HOW TO COMPLETE THIS TASK: Below are records; please set down exactly the lines from the first through the one containing "Mike White [Mike White (7 items)] (108, 2468)".

(Pixel coordinate grounding data)

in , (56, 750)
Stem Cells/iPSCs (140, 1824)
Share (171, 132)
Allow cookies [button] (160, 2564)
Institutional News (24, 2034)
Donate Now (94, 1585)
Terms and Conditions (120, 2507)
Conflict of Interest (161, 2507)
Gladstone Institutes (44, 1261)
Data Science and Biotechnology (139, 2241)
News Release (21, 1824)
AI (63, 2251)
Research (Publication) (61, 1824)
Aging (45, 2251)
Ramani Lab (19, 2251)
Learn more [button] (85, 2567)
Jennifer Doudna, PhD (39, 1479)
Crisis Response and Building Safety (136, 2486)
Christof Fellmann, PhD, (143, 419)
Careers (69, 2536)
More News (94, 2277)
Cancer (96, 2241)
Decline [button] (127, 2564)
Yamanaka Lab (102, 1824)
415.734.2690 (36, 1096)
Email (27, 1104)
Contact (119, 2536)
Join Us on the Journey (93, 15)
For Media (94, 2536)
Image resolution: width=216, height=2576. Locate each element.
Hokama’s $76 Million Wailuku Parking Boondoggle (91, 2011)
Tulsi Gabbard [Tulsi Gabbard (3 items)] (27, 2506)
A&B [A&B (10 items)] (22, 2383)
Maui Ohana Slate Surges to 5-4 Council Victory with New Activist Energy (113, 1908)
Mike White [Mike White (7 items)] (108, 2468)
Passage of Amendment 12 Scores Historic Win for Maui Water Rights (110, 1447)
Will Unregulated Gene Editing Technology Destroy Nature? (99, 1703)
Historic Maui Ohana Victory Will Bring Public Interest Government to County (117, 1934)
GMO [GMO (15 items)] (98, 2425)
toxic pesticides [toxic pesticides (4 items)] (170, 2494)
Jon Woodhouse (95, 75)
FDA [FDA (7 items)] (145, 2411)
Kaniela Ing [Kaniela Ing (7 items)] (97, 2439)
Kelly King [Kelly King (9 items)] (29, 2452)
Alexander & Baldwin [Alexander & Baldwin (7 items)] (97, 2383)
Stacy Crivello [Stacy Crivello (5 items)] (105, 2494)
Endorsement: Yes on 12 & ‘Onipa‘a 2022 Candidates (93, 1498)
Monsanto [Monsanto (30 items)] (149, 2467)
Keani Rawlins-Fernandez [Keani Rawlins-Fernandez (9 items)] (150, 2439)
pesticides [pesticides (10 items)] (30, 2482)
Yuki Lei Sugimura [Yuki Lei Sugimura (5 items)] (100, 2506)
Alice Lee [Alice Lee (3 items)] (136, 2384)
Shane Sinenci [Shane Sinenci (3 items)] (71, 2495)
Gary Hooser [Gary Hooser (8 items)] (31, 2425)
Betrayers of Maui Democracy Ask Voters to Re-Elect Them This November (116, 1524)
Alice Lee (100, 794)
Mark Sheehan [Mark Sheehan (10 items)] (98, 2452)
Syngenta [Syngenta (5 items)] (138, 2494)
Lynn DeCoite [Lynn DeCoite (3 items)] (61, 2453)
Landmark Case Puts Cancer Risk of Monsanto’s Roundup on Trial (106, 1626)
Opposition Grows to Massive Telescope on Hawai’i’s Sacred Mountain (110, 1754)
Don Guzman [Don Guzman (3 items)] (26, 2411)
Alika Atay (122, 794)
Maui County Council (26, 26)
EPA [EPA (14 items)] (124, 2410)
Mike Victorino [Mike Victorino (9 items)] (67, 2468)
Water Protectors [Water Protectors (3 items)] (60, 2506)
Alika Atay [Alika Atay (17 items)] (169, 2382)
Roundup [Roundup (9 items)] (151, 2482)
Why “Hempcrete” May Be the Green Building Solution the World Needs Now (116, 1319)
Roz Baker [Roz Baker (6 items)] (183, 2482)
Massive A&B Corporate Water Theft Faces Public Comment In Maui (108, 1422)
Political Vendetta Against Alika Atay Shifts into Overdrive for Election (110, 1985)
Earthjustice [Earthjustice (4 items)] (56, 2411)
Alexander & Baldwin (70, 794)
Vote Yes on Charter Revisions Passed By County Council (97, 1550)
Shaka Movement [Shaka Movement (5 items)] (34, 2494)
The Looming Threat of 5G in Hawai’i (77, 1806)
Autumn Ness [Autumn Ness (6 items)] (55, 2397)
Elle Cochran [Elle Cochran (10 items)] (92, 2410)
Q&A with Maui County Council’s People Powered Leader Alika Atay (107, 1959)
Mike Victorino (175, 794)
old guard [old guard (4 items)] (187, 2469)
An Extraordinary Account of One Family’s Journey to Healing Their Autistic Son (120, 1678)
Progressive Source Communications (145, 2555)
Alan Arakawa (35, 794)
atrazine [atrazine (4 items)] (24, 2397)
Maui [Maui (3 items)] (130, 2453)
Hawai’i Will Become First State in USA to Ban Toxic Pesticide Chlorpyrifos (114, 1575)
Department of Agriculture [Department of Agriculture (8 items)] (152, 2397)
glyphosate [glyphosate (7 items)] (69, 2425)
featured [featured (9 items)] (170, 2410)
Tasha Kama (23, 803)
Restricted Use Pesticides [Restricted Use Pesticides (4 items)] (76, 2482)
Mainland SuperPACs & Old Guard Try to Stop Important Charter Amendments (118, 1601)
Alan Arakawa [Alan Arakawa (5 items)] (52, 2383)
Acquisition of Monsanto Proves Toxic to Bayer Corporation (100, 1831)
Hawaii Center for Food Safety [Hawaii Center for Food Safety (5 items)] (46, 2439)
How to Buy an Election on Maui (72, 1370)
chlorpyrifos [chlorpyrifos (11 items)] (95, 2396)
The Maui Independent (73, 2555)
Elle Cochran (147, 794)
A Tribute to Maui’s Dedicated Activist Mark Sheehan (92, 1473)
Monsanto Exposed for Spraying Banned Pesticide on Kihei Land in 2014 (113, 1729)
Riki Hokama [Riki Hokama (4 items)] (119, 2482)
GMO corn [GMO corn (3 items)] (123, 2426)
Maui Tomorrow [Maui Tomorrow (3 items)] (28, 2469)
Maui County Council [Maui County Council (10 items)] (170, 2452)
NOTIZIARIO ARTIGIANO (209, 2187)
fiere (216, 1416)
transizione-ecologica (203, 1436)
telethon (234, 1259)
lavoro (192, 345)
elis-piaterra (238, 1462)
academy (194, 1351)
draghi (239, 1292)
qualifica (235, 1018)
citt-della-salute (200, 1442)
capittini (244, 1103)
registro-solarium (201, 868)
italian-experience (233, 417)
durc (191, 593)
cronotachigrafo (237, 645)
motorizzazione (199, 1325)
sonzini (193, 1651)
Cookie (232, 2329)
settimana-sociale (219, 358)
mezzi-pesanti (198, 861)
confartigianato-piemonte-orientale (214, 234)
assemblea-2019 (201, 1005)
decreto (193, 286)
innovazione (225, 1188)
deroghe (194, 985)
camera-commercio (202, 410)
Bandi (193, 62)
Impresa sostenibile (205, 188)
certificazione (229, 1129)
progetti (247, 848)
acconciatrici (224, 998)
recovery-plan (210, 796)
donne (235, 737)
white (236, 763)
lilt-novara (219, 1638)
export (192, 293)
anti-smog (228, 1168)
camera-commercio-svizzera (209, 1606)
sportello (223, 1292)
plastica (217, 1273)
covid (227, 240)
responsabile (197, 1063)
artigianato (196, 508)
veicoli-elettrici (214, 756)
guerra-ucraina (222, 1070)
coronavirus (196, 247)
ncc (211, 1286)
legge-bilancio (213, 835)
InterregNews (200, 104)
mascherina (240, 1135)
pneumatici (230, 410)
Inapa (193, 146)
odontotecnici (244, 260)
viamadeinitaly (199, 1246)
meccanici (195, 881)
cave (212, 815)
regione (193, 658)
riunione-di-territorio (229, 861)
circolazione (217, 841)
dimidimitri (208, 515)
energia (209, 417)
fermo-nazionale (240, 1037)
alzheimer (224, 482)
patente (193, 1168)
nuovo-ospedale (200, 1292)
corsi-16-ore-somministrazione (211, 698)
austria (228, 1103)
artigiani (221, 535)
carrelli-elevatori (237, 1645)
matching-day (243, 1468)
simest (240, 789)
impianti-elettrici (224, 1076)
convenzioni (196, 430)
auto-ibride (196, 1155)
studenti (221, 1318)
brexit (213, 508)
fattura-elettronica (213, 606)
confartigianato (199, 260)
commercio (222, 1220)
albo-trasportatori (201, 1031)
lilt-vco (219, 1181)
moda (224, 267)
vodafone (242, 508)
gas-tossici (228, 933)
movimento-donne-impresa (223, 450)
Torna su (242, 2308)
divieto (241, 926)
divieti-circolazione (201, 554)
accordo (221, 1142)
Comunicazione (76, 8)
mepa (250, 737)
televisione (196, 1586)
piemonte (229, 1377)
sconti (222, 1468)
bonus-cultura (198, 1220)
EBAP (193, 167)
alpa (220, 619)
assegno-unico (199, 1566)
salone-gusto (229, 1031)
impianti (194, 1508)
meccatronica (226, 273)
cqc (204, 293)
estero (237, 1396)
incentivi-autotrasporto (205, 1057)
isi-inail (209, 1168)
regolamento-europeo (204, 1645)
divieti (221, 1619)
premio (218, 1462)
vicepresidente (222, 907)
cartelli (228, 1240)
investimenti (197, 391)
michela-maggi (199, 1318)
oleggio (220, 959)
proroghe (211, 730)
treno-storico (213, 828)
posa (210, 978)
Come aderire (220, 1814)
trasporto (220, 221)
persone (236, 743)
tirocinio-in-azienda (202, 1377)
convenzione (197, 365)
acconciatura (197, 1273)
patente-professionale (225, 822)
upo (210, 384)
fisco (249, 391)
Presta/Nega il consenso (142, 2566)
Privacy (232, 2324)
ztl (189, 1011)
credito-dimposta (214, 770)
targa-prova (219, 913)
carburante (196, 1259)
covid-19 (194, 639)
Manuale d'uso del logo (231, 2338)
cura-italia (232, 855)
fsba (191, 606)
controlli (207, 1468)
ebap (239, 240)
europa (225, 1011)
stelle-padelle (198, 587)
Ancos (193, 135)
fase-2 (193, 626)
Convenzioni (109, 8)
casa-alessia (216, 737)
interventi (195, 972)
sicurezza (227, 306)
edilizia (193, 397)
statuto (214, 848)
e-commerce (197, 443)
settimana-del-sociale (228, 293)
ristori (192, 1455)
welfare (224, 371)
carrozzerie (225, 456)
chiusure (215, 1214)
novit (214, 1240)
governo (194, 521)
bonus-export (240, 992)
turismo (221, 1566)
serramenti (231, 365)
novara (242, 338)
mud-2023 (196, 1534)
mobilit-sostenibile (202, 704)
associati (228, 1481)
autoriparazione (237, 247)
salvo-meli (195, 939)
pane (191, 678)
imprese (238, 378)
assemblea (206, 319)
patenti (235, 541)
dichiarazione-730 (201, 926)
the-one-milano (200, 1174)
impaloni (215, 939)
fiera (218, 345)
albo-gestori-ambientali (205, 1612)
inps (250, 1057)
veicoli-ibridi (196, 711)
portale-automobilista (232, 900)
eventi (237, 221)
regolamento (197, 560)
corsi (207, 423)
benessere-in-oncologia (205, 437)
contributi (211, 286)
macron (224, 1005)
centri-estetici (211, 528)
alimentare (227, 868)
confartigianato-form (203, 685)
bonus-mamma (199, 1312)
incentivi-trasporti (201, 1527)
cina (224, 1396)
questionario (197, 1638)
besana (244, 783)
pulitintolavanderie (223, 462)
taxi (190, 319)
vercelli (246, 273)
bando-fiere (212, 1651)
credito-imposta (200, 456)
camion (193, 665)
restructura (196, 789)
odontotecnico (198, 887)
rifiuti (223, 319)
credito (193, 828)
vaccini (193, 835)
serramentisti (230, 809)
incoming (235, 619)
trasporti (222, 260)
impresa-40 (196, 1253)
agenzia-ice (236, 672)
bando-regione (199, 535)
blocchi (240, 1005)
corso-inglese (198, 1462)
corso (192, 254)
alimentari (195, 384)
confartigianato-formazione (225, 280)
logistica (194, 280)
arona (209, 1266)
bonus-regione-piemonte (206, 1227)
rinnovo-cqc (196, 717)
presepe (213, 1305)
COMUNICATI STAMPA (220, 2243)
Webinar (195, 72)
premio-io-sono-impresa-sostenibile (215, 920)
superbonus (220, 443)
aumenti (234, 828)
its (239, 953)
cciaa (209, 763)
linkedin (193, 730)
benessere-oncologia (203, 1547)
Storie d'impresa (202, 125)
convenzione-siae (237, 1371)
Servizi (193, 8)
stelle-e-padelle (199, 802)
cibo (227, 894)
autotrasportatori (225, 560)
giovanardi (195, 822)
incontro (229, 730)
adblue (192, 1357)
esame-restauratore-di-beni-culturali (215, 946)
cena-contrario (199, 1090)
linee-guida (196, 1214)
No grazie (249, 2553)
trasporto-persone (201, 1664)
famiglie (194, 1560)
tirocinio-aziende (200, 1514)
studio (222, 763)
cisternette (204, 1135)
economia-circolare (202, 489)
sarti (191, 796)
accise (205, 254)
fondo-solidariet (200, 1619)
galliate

OUTPUT FOR THIS TASK:
in , (56, 750)
Stem Cells/iPSCs (140, 1824)
Share (171, 132)
Allow cookies [button] (160, 2564)
Institutional News (24, 2034)
Donate Now (94, 1585)
Terms and Conditions (120, 2507)
Conflict of Interest (161, 2507)
Gladstone Institutes (44, 1261)
Data Science and Biotechnology (139, 2241)
News Release (21, 1824)
AI (63, 2251)
Research (Publication) (61, 1824)
Aging (45, 2251)
Ramani Lab (19, 2251)
Learn more [button] (85, 2567)
Jennifer Doudna, PhD (39, 1479)
Crisis Response and Building Safety (136, 2486)
Christof Fellmann, PhD, (143, 419)
Careers (69, 2536)
More News (94, 2277)
Cancer (96, 2241)
Decline [button] (127, 2564)
Yamanaka Lab (102, 1824)
415.734.2690 (36, 1096)
Email (27, 1104)
Contact (119, 2536)
Join Us on the Journey (93, 15)
For Media (94, 2536)
Image resolution: width=216, height=2576. Locate each element.
Hokama’s $76 Million Wailuku Parking Boondoggle (91, 2011)
Tulsi Gabbard [Tulsi Gabbard (3 items)] (27, 2506)
A&B [A&B (10 items)] (22, 2383)
Maui Ohana Slate Surges to 5-4 Council Victory with New Activist Energy (113, 1908)
Mike White [Mike White (7 items)] (108, 2468)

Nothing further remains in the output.